Woman sleeping
January 9, 2018 | by Margaret Duffy PA-C

As many health studies have proven, adequate sleep is one of the most important ways to maintain overall good health. During our typical Seattle winter, certain environmental factors may be quite conducive to good sleep, such as naturally cooler bedrooms and plenty of darkness in the evening. However, all that winter darkness can also create challenges. Here are a few tips to help you maintain good sleep as well as good daytime energy throughout the winter season.

Get as much light as possible, especially early in the day.

During our short winter days, you may not be receiving as much light exposure during the day as in the summer months. Light causes the suppression of melatonin during daytime hours which helps wake you up. If you are not getting much time outdoors during daylight hours, and if your indoor daytime environment is not well-lit, you may find yourself more groggy and less energetic. Get outside when possible and ensure your home and work environments are brightly lit during the day to help keep you alert and productive. Adding a desk lamp or using a full-spectrum or higher watt lightbulb may also make a difference.

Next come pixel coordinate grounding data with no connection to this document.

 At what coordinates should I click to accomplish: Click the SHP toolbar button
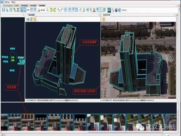(28, 10)
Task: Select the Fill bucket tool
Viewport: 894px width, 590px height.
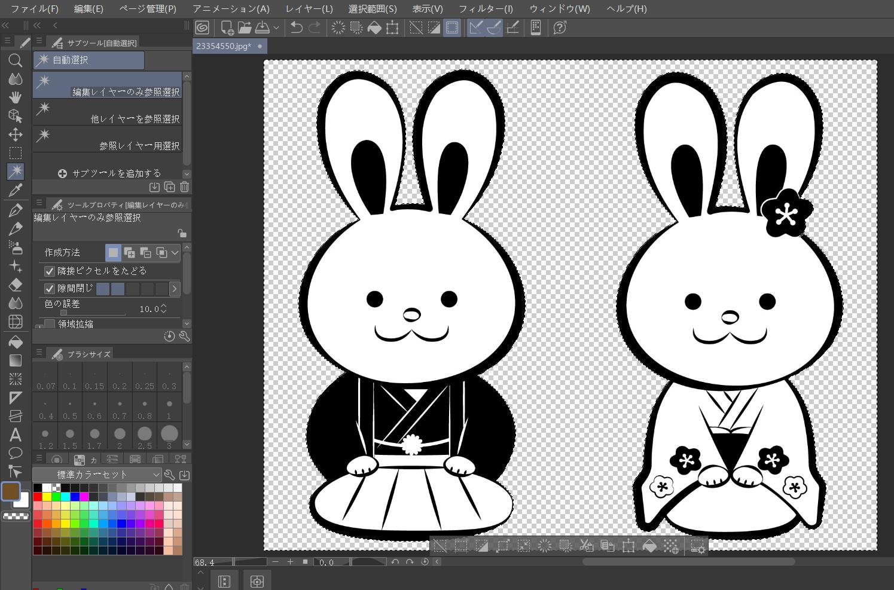Action: 16,342
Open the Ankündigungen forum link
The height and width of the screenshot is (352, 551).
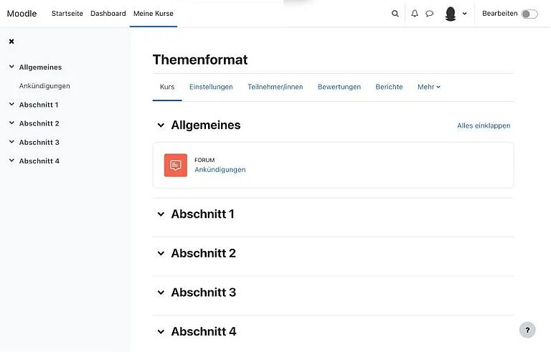coord(220,170)

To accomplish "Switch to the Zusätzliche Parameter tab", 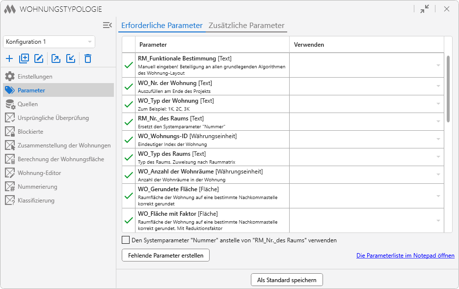I will [x=246, y=26].
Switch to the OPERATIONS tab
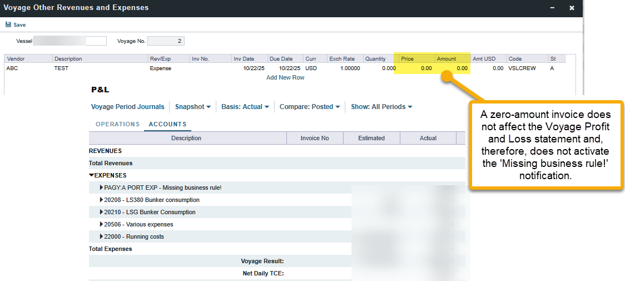 point(117,124)
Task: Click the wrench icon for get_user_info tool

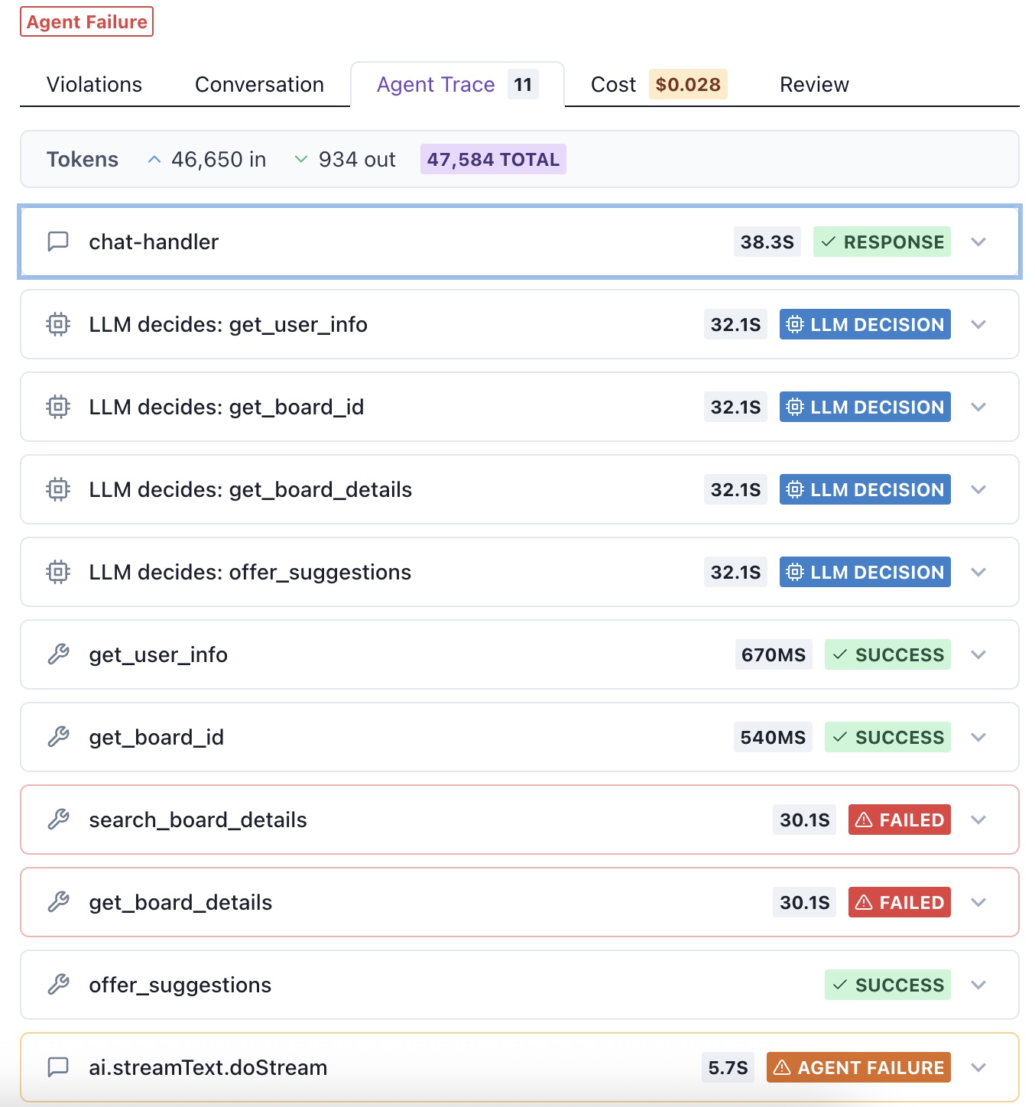Action: click(x=58, y=654)
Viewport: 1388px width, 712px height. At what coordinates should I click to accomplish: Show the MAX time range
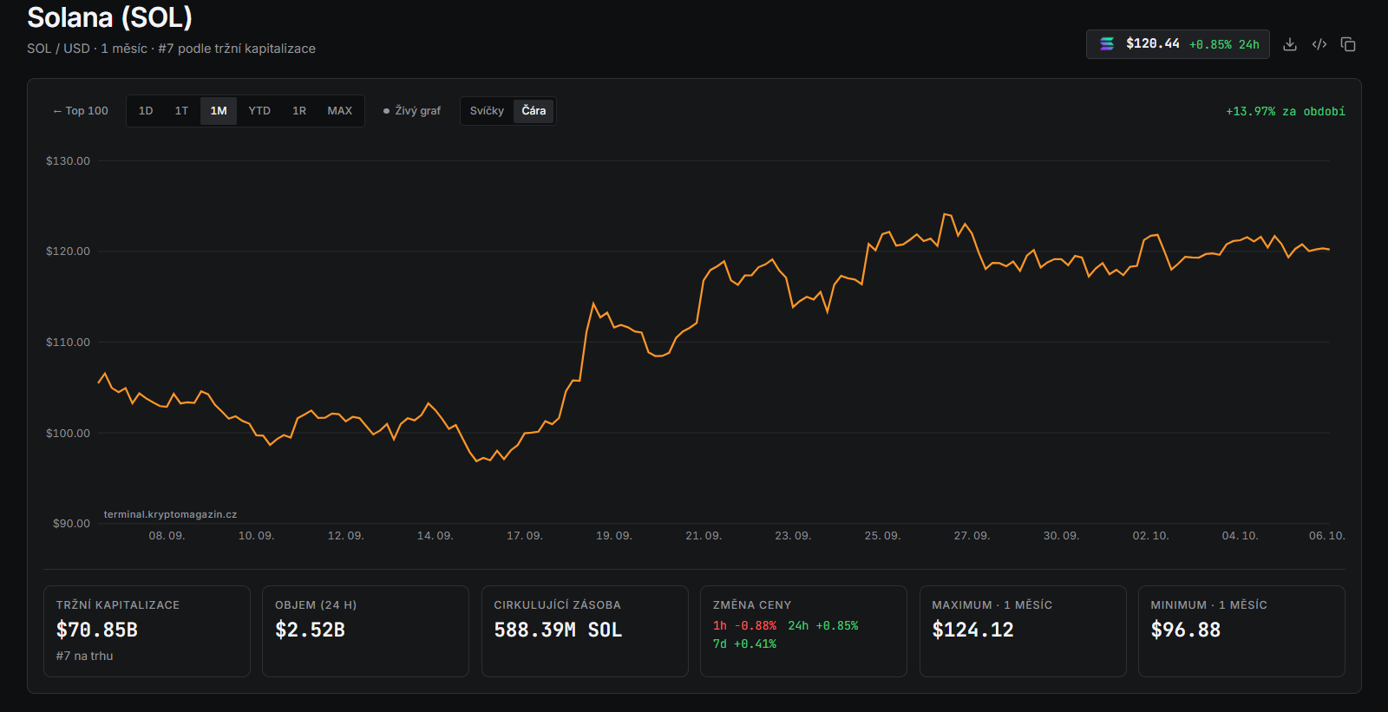pos(340,111)
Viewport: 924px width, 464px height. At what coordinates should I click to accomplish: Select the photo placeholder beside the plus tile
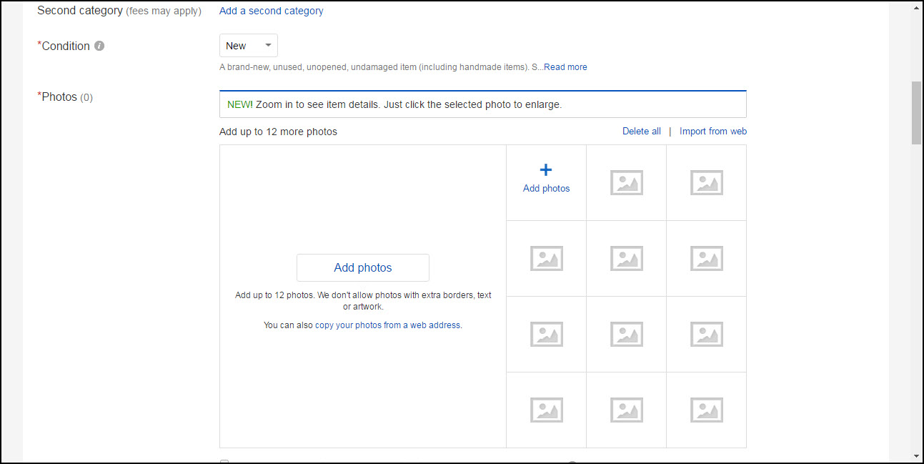(x=626, y=182)
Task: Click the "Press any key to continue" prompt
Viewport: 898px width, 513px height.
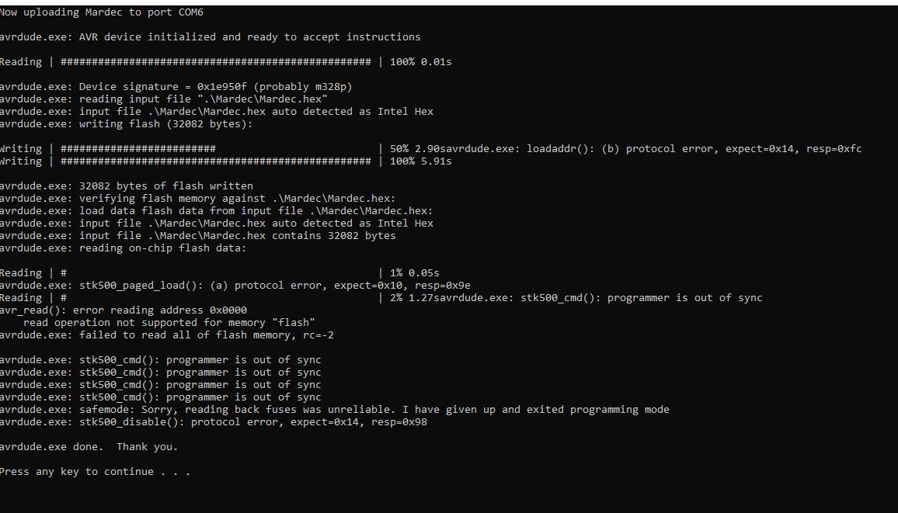Action: 95,472

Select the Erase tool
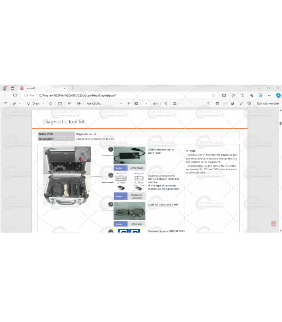point(51,103)

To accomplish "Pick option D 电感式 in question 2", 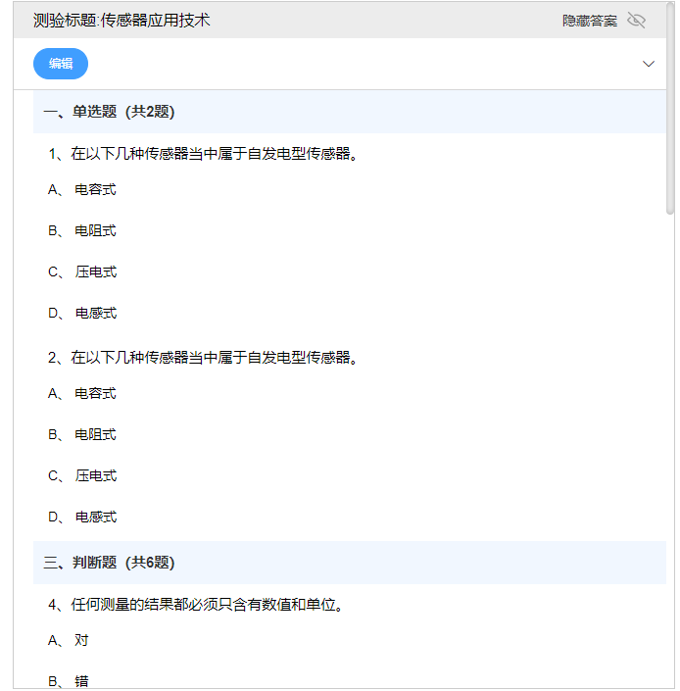I will 95,517.
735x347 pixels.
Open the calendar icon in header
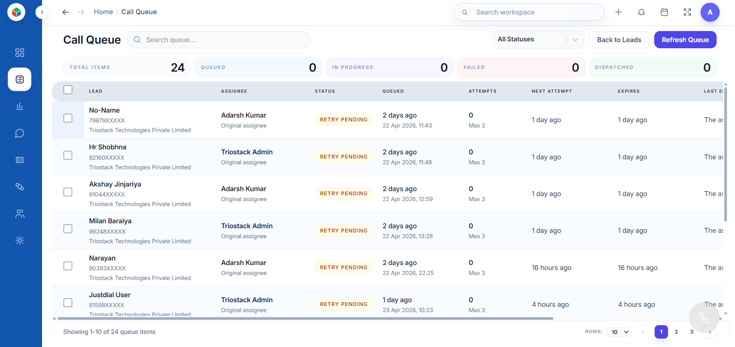[x=664, y=12]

Maintain regular physical activity to prevent low daytime energy.

Exercise delivers an energy boost that can carry you throughout the day and also prepare you to sleep better at night.

Reduce light exposure in the hour or two before bed.

A darker environment allows your body’s melatonin levels to rise and for natural sleepiness to occur. Sitting in front of television/computer/phone screens close to bedtime can result in more relative light exposure than you have during the day, which may result in sleep difficulty. To prevent this, get off screens for two hours before bed and/or make sure any device you use is switched to a nighttime dimmer.

Choose relaxing activities leading up to bed.

You can help reinforce the body’s natural winding-down process by clearing your mind and perhaps avoiding work, news, email, and the Internet. Choose calming and quiet activities like taking a warm bath, listing to soft music, or reading a book.

Keep your sleep schedule fairly consistent from week days to weekends.

A regular sleep schedule can reduce the likelihood of “social jetlag,” a phenomenon that may occur when your schedule shifts to later hours on your days off and confuses your body’s circadian clock, resulting in a fatigue similar to what you might experience changing time zones.

Ensure your bedroom is quiet and comfortable.

In the winter months, set your thermostat lower during your sleep period. Adjust the heat to come on as you wake up, and turn the lights on to help get the day started. A dawn simulator alarm clock also may be helpful, which lights up the bedroom as your alarm time approaches.

If you feel significant mood impairment that appears seasonal, you may want to talk with your primary care provider to discuss whether other tools such as a light box or medication might help you get through the shorter, darker days of winter.